Implement remote execution

docs/CONFIGURATION.md

@@ -303,6 +303,47 @@ keys and what each one does.
 
 ---
 
+## Remote PowerShell exec (per-peer, strategy-gated)
+
+Admins can dispatch a PowerShell script to a managed device from the
+dashboard's **Run command…** action (Devices page row menu, or directly
+via `/admin/pages/devices/:peer_id/exec`). The agent runs the script as
+its service account — typically LocalSystem on Windows — and the
+output streams back into the dashboard within ~1 s.
+
+This feature is **disabled by default**. To enable it for a peer (or
+fleet):
+
+1. Edit (or create) a strategy on the **Strategies** page with the JSON:
+   ```json
+   { "enable-remote-exec": "Y" }
+   ```
+   (mix with whatever other strategy options you already push)
+2. Assign that strategy to the peer, its device group, or its owner.
+3. The peer's `Auth` column must show **Signed** — exec is refused on
+   `peer.managed=0` peers. See [AGENT-API-AUTH.md](AGENT-API-AUTH.md).
+
+All three gates (admin role, managed=1, strategy opt-in) are enforced
+server-side at dispatch time. The strategy key is never pushed to the
+client — it's checked on the server only and serves purely as the
+authorization toggle.
+
+Caps (defaults; live in `src/api/heartbeat.rs` and
+`src/api/admin/pages/exec.rs`):
+
+- Script size: **32 KiB** per dispatch.
+- Wall clock: **5 minutes** per command; the agent kills the process
+  on timeout and marks the row `timed_out`.

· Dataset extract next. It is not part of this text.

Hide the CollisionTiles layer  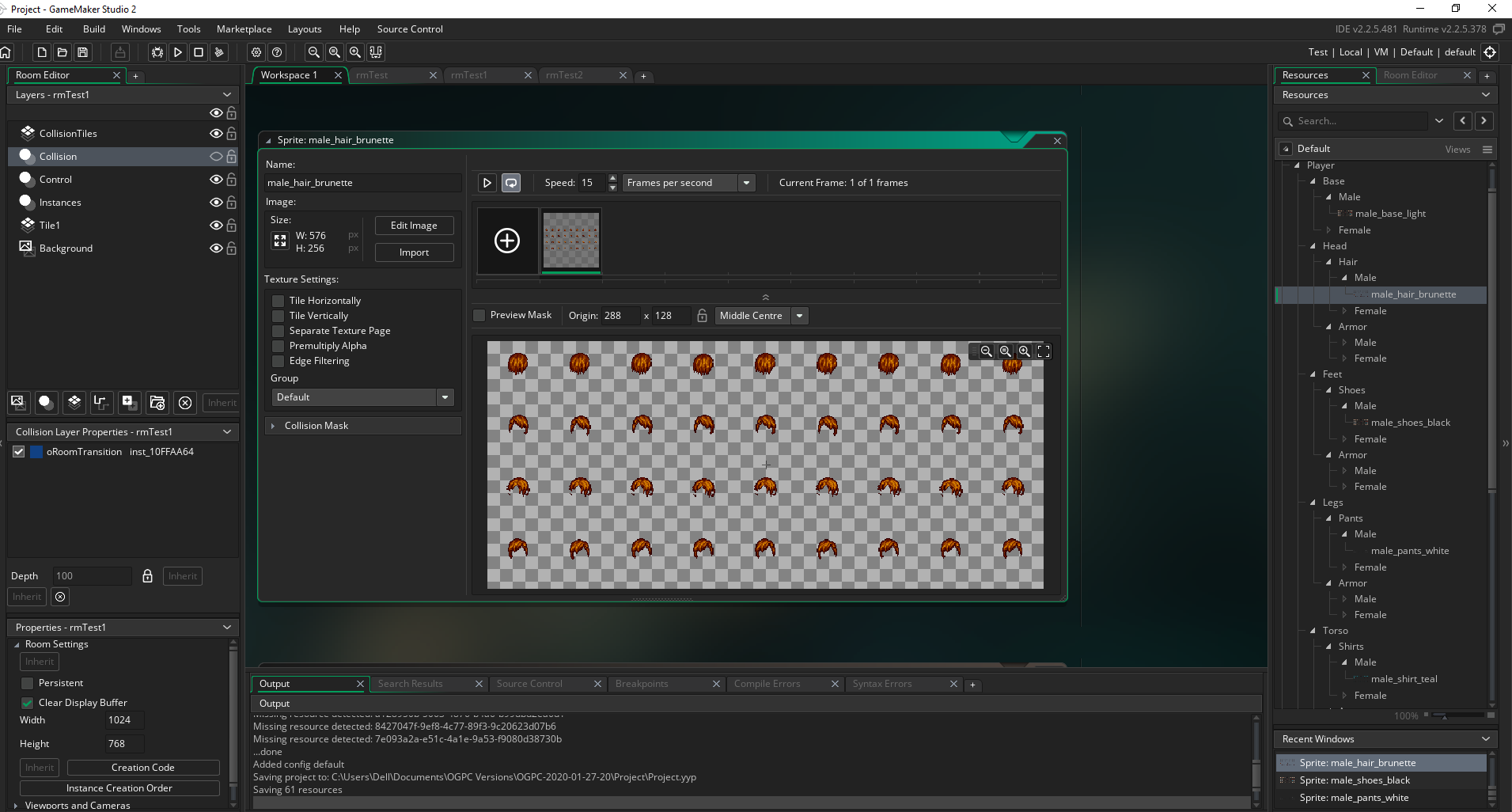[x=215, y=134]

+- Output capture: **1 MiB** combined stdout+stderr; further bytes are
+  drained and discarded, the row gets `truncated=true`.

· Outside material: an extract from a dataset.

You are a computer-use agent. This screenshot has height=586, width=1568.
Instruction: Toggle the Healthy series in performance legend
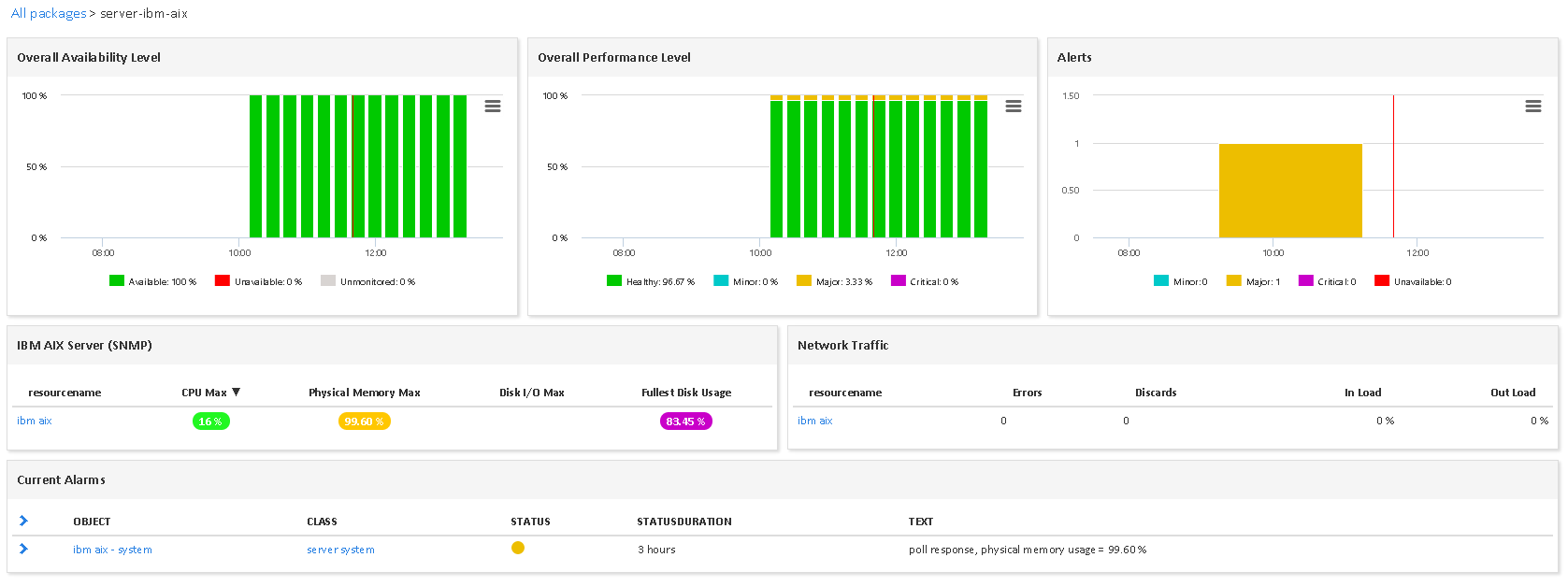pos(651,281)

+- One in-flight exec per peer at a time.
+
+See [AGENT-API-AUTH.md](AGENT-API-AUTH.md) for the wire format,
+authentication, and threat model. Result POSTs are mandatory-signed —
+there's no legacy/unsigned path for the exec result endpoint.
+
+---
+
 ## Agent API signing (per-peer)
 
 `POST /api/heartbeat`, `POST /api/sysinfo`, and